# TRY IT:
Go through the records and write each one out again exactly.

*** PROVIDED DATA ***

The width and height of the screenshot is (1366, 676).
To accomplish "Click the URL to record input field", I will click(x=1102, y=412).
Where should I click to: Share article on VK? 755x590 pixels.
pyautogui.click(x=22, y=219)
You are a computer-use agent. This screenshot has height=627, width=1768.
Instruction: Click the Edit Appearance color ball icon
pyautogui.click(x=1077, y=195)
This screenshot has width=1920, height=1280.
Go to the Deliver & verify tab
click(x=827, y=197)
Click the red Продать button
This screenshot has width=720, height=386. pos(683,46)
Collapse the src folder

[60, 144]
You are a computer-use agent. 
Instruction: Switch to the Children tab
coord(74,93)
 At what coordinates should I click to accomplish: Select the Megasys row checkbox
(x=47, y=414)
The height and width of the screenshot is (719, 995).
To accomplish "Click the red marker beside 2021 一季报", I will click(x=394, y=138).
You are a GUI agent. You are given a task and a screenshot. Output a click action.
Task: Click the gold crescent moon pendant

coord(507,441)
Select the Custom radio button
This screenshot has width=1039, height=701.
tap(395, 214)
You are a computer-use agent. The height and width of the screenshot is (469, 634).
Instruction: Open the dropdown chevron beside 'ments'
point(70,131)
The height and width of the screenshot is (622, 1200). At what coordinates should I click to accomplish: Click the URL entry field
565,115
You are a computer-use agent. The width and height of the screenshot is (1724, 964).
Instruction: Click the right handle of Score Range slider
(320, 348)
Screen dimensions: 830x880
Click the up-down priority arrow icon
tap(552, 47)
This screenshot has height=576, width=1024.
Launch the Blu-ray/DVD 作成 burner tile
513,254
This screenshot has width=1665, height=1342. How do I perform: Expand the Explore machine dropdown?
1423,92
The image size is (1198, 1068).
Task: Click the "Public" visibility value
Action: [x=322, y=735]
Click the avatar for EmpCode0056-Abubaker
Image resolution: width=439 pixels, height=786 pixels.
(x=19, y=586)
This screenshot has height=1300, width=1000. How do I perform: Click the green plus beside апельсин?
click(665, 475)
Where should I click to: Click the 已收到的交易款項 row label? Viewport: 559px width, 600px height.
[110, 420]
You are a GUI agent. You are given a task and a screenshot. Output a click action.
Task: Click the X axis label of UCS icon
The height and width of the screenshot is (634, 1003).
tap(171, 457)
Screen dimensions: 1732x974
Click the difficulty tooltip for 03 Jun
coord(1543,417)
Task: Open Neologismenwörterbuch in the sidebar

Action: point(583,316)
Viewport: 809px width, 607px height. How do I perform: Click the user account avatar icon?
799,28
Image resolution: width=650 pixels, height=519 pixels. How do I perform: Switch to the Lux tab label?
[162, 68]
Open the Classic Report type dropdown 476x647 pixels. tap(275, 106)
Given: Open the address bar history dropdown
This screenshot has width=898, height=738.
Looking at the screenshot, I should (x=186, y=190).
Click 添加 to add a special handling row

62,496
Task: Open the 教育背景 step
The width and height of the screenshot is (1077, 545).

*** End of PROVIDED DATA ***

# ANSWER:
The width and height of the screenshot is (1366, 676).
To accomplish "Click the URL to record input field", I will click(x=1102, y=412).
Where should I click to: Share article on VK? 755x590 pixels.
pyautogui.click(x=22, y=219)
You are a computer-use agent. This screenshot has height=627, width=1768.
Instruction: Click the Edit Appearance color ball icon
pyautogui.click(x=1077, y=195)
This screenshot has width=1920, height=1280.
Go to the Deliver & verify tab
click(x=827, y=197)
Click the red Продать button
This screenshot has width=720, height=386. pos(683,46)
Collapse the src folder

[60, 144]
You are a computer-use agent. 
Instruction: Switch to the Children tab
coord(74,93)
 At what coordinates should I click to accomplish: Select the Megasys row checkbox
(x=47, y=414)
The height and width of the screenshot is (719, 995).
To accomplish "Click the red marker beside 2021 一季报", I will click(x=394, y=138).
You are a GUI agent. You are given a task and a screenshot. Output a click action.
Task: Click the gold crescent moon pendant

coord(507,441)
Select the Custom radio button
This screenshot has width=1039, height=701.
tap(395, 214)
You are a computer-use agent. The height and width of the screenshot is (469, 634).
Instruction: Open the dropdown chevron beside 'ments'
point(70,131)
The height and width of the screenshot is (622, 1200). At what coordinates should I click to accomplish: Click the URL entry field
565,115
You are a computer-use agent. The width and height of the screenshot is (1724, 964).
Instruction: Click the right handle of Score Range slider
(320, 348)
Screen dimensions: 830x880
Click the up-down priority arrow icon
tap(552, 47)
This screenshot has height=576, width=1024.
Launch the Blu-ray/DVD 作成 burner tile
513,254
This screenshot has width=1665, height=1342. How do I perform: Expand the Explore machine dropdown?
1423,92
The image size is (1198, 1068).
Task: Click the "Public" visibility value
Action: [x=322, y=735]
Click the avatar for EmpCode0056-Abubaker
Image resolution: width=439 pixels, height=786 pixels.
(x=19, y=586)
This screenshot has height=1300, width=1000. How do I perform: Click the green plus beside апельсин?
click(665, 475)
Where should I click to: Click the 已收到的交易款項 row label? Viewport: 559px width, 600px height.
[110, 420]
You are a GUI agent. You are given a task and a screenshot. Output a click action.
Task: Click the X axis label of UCS icon
The height and width of the screenshot is (634, 1003).
tap(171, 457)
Screen dimensions: 1732x974
Click the difficulty tooltip for 03 Jun
coord(1543,417)
Task: Open Neologismenwörterbuch in the sidebar

Action: point(583,316)
Viewport: 809px width, 607px height. How do I perform: Click the user account avatar icon?
799,28
Image resolution: width=650 pixels, height=519 pixels. How do I perform: Switch to the Lux tab label?
[162, 68]
Open the Classic Report type dropdown 476x647 pixels. tap(275, 106)
Given: Open the address bar history dropdown
This screenshot has width=898, height=738.
Looking at the screenshot, I should (x=186, y=190).
Click 添加 to add a special handling row

62,496
Task: Open the 教育背景 step
The width and height of the screenshot is (1077, 545).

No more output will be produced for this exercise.